Namun, kepercayaan tidak lahir dari sekadar interaksi di media sosial. Ia membutuhkan hubungan yang nyata, konsisten, dan dapat dipertanggungjawabkan.
Di sinilah tulisan Wal terasa relevan dengan perkembangan media hari ini. Kita hidup dalam zaman ketika informasi bergerak sangat cepat. Media sosial membuat setiap orang dapat menjadi pembuat dan penyebar informasi.
Kecerdasan buatan semakin banyak digunakan untuk mencari data, membuat transkripsi, menerjemahkan, bahkan menghasilkan tulisan. Teknologi tentu dapat membantu kerja jurnalistik, tetapi teknologi tidak boleh mengambil alih tanggung jawab jurnalistik.
Mesin dapat membantu mempercepat pekerjaan.
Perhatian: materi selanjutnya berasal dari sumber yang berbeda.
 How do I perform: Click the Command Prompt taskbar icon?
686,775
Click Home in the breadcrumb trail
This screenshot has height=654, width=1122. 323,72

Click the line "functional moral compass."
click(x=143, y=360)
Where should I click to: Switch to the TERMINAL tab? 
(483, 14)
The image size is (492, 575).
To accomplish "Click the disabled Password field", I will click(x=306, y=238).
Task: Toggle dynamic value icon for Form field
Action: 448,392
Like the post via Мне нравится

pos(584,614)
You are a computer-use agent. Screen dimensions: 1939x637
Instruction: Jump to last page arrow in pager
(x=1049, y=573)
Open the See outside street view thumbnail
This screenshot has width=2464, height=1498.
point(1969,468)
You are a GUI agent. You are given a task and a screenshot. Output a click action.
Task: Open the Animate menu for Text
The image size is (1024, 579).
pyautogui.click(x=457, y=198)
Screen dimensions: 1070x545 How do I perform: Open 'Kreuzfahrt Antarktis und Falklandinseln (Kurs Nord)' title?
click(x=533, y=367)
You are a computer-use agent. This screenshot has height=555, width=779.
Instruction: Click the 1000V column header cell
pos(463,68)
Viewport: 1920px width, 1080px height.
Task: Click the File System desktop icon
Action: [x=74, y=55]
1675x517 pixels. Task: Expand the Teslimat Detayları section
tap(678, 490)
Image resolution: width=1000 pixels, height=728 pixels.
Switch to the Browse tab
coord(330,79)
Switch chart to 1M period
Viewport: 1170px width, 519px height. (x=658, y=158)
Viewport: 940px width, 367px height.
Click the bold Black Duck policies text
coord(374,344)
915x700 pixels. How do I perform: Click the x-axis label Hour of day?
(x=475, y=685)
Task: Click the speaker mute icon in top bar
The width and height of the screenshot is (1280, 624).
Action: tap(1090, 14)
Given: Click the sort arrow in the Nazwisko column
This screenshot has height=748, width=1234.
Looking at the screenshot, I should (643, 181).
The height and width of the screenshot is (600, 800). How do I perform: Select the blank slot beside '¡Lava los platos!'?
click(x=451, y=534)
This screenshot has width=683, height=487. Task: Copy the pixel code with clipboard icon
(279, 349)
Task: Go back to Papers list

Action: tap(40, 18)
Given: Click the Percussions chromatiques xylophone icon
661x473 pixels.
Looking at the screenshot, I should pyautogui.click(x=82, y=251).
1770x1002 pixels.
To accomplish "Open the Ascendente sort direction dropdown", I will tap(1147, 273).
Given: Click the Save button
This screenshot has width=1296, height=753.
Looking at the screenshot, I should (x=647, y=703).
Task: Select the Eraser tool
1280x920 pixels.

Mesin dapat mengolah data dalam jumlah besar. Tetapi wartawan tetap harus menentukan apakah data tersebut benar, apakah informasi tersebut layak diberitakan, bagaimana konteksnya, dan apa dampaknya bagi manusia.
Yang paling penting, teknologi tidak boleh menggantikan hati nurani. Semakin cepat informasi bergerak, semakin besar pula kebutuhan akan wartawan yang mampu berhenti sejenak, memeriksa, mendengar, dan memahami.
Karena itu, gagasan Wal tentang jurnalisme terlibat mengajak wartawan untuk tetap profesional sekaligus dekat dengan realitas kehidupan masyarakat.
Kedekatan itu dibangun melalui kehadiran, mendengarkan, memahami persoalan, memeriksa fakta, dan memberikan ruang yang adil bagi berbagai suara.